Please start any new threads on our new site at https://forums.sqlteam.com. We've got lots of great SQL Server experts to answer whatever question you can come up with.

 All Forums
 SQL Server 2000 Forums
 SQL Server Development (2000)
 Best Schema Comparison/Scripting Tool

Author  Topic 

byrmol
Shed Building SQL Farmer

1591 Posts

Posted - 2006-11-27 : 16:37:18
My current project has just rolled out its 20th build.

I am sick and tired of schema management.

I am looking to buy one of these for my own personal use.

So my requirements are:
1) Cheap! (< $500 US)
2) Easy to use
3) Supports Data and schema comparison
4) Source control (a minor point for me...)

I see three products:

DBGhost
Red-gate SQL Compare
Idera

I am interested in opinions from those who have used any of these in a production environment...

TIA

DavidM

Production is just another testing cycle

Kristen
Test

22859 Posts

Posted - 2006-11-28 : 00:19:00
"I am sick and tired of schema management."

How are you currently doing it?

We script all changes to DDL into sequentially numbered "patch" files.

Then we apply them, in order, from whatever version the target database is already on.

A chum of mine stores each SQL statement in a table, and then exports them as XML to update his application - even more automated than our approach.

Kristen
Go to Top of Page

byrmol
Shed Building SQL Farmer

1591 Posts

Posted - 2006-11-28 : 00:59:17
>>How are you currently doing it?

Very similar to your process..
Write script, save as file with datestamp on the end...

The problem is that the schema is about to branch...

DavidM

Production is just another testing cycle
Go to Top of Page

peterlemonjello
Yak Posting Veteran

53 Posts

Posted - 2006-11-28 : 08:19:26
Check out ApexSQLDiff
Go to Top of Page

Kristen
Test

22859 Posts

Posted - 2006-11-28 : 09:38:13
David: Do you think a Comparison tool is what you want?

I'm curious because I'm very wedded to doing everything in script files.

However, we do have tables [containing "Meta Data" if you will] in our database which are a "super-set" of the database's own definitions, and we could:

a) Upload the latest Meta Data
b) Generate script to get from Old State to New State
c) Run script

Not quite the same as using Red Gate Compare etc., I dare say, but might give me some fine control over the process.

We too have circumstances where some clients have modules, or client-only extensions, so we have to cater for those, and our Meta Data includes an Asset/Resource table which helps define which parts of the system the client is entitled to.

I presume your scripts are in some sort of Version Control, so you could cope with branching the scripts if you had to?

Kristen
Go to Top of Page

byrmol
Shed Building SQL Farmer

1591 Posts

Posted - 2006-11-28 : 16:01:02
>>David: Do you think a Comparison tool is what you want?

I think so :-)

Basically, I want to be able to hack away at the source db schema and then at the end of the day, run a comparison against the target schemas (branched and normal)....

- Problem description: In the forum thread above, what price limit does byrmol set for the tool he wants to buy?

- Dataset section:
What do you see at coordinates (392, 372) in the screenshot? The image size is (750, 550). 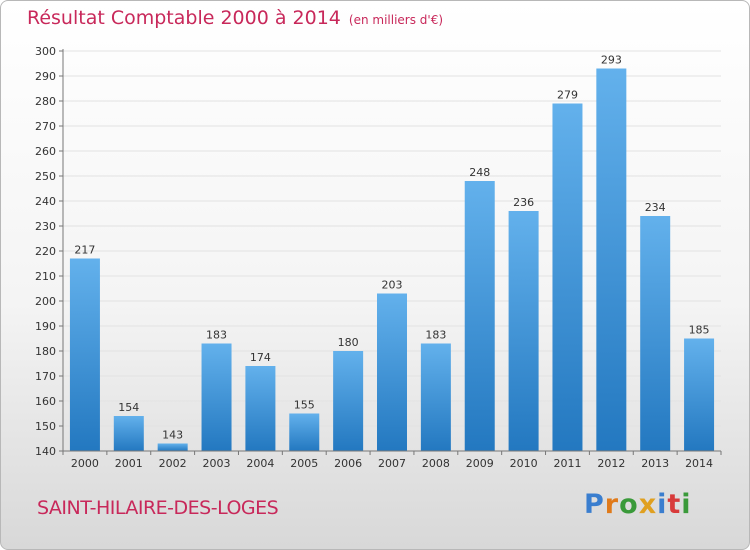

- Completed task: Less than $500 US.